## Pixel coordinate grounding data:
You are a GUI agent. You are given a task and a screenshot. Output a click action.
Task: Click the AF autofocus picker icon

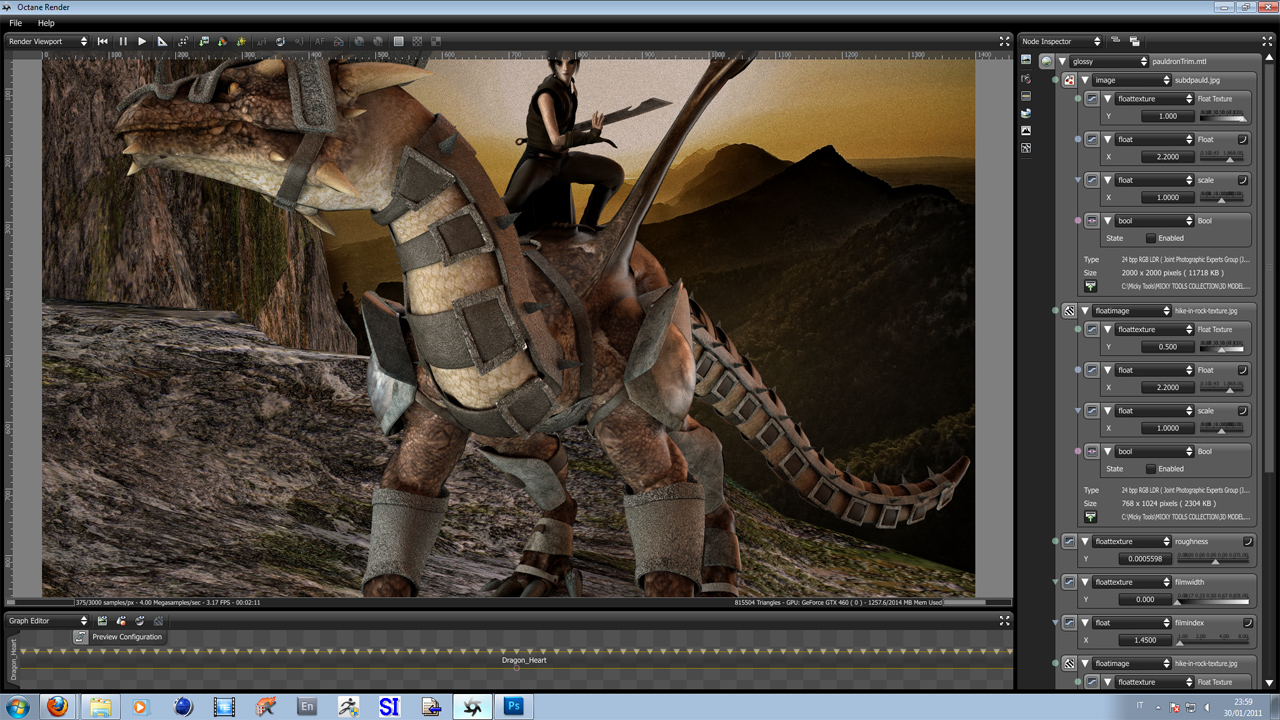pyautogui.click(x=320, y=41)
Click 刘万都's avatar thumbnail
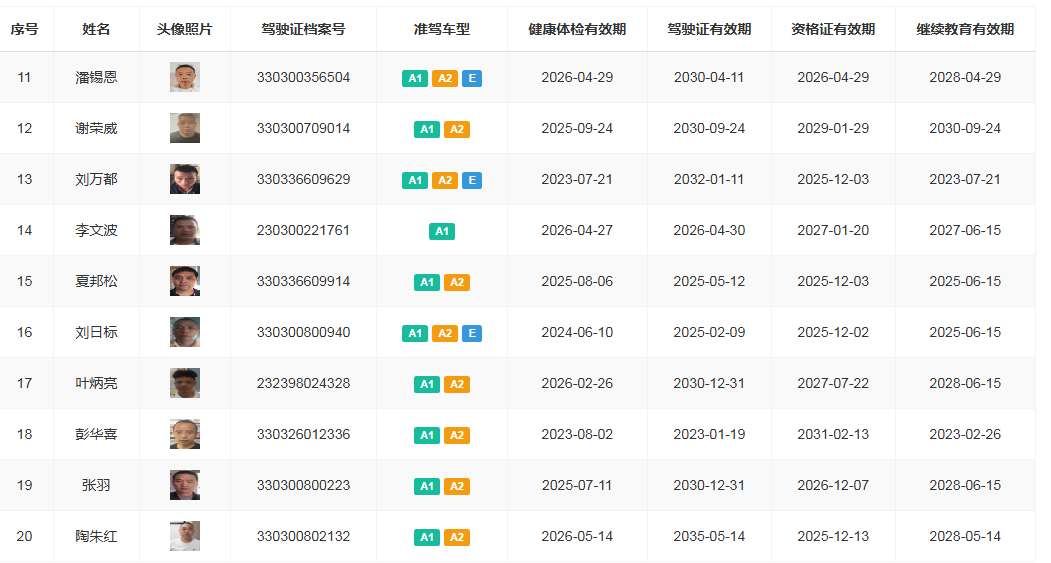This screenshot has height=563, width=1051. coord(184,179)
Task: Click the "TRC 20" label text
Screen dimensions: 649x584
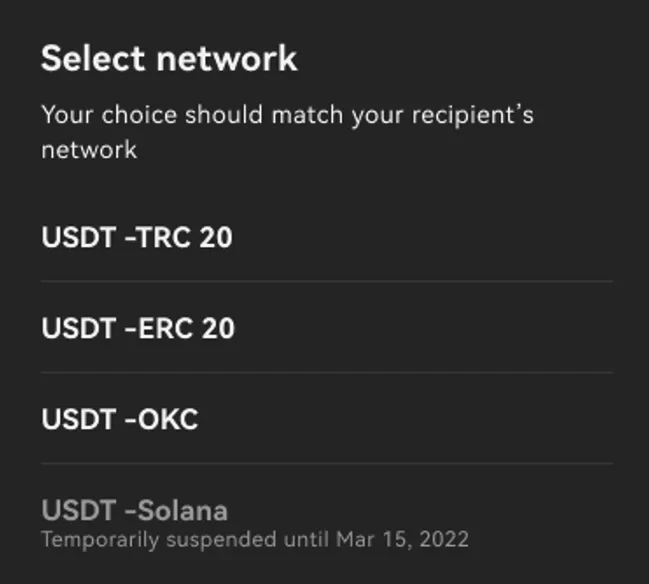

## Exercise description:
Exact reproduction of the entries above is required, with pictures excluded.

## Solution to the exercise:
You are a GUI agent. You are given a task and a screenshot. Output a click action.
Task: Click the AF autofocus picker icon

pyautogui.click(x=320, y=41)
Click 刘万都's avatar thumbnail
This screenshot has height=563, width=1051. coord(184,179)
Task: Click the "TRC 20" label text
Screen dimensions: 649x584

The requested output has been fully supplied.